Here are the notes on the right of persons other than retiring directors to stand for directorship in a company, along with some MCQs and answers:
Section 160 of the Companies Act, 2013 deals with the right of persons other than retiring directors to stand for directorship in a company.
Who can stand for directorship?
A person who is not a retiring director in terms of section 152 of the Companies Act, 2013, is eligible to stand for directorship at any general meeting, subject to the following conditions:
- He/she has left a notice in writing under his/her hand signifying his/her candidature as a director or the intention of some member to propose him/her as a candidate for that office, not less than fourteen days before the meeting.
- He/she has deposited a sum of Rs. 1 lakh or such higher amount as may be prescribed.
The deposit of Rs. 1 lakh will be refunded to the person or the member who proposed him/her if he/she gets elected as a director or gets more than 25% of the total valid votes cast either on show of hands or on poll on such resolution.
Who are retiring directors?
Retiring directors are those directors whose term of office is about to expire at the next annual general meeting. They are eligible to stand for re-election at the meeting.
MCQs on the right of persons other than retiring directors to stand for directorship
- A person who is not a retiring director can stand for directorship at a general meeting only if he/she has left a notice in writing not less than:
- 7 days before the meeting.
- 10 days before the meeting.
- 14 days before the meeting.
- 21 days before the meeting.
Answer: The correct answer is (c). Section 160 of the Companies Act, 2013, requires a person who is not a retiring director to leave a notice in writing not less than 14 days before the meeting.
- The deposit of Rs. 1 lakh for standing for directorship will be refunded to the person or the member who proposed him/her if he/she:
- Gets elected as a director.
- Gets more than 50% of the total valid votes cast either on show of hands or on poll on such resolution.
- Gets more than 25% of the total valid votes cast either on show of hands or on poll on such resolution.
- Gets elected as a director and also gets more than 25% of the total valid votes cast either on show of hands or on poll on such resolution.
Answer: The correct answer is (d).
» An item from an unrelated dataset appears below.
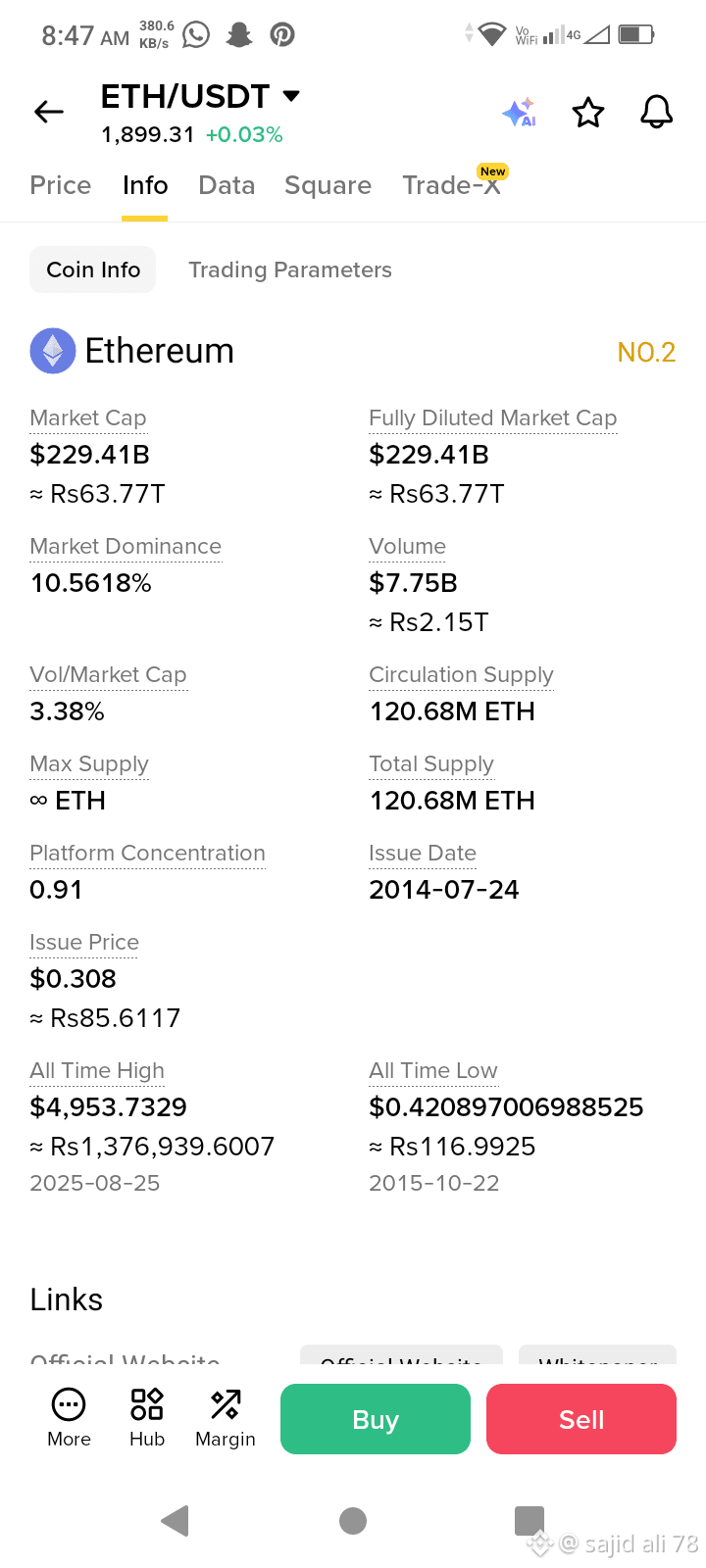Select the Coin Info pill
Screen dimensions: 706x1568
coord(93,270)
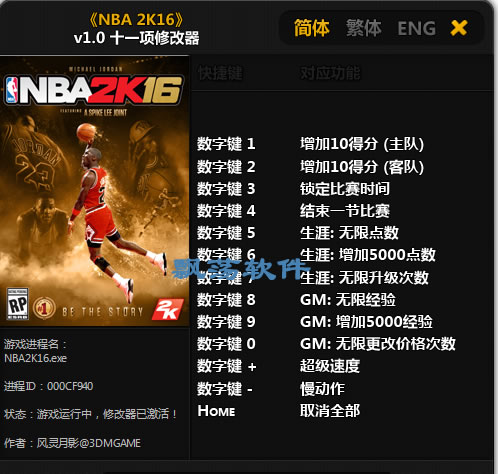
Task: Switch language to ENG
Action: [x=417, y=28]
Section 160 of the Companies Act, 2013, states that the deposit of Rs. 1 lakh will be refunded to the person or the member who proposed him/her if he/she gets elected as a director or gets more than 25% of the total valid votes cast either on show of hands or on poll on such resolution.
- A company is not required to follow the requirement of depositing Rs. 1 lakh for standing for directorship in the case of:
- An independent director.
- A director recommended by the Nomination and Remuneration Committee.
- A director recommended by the Board of Directors.
- All of the above.
Answer: The correct answer is (d). Section 160 of the Companies Act, 2013, states that the requirement of depositing Rs. 1 lakh for standing for directorship does not apply in the case of an independent director, a director recommended by the Nomination and Remuneration Committee, or a director recommended by the Board of Directors.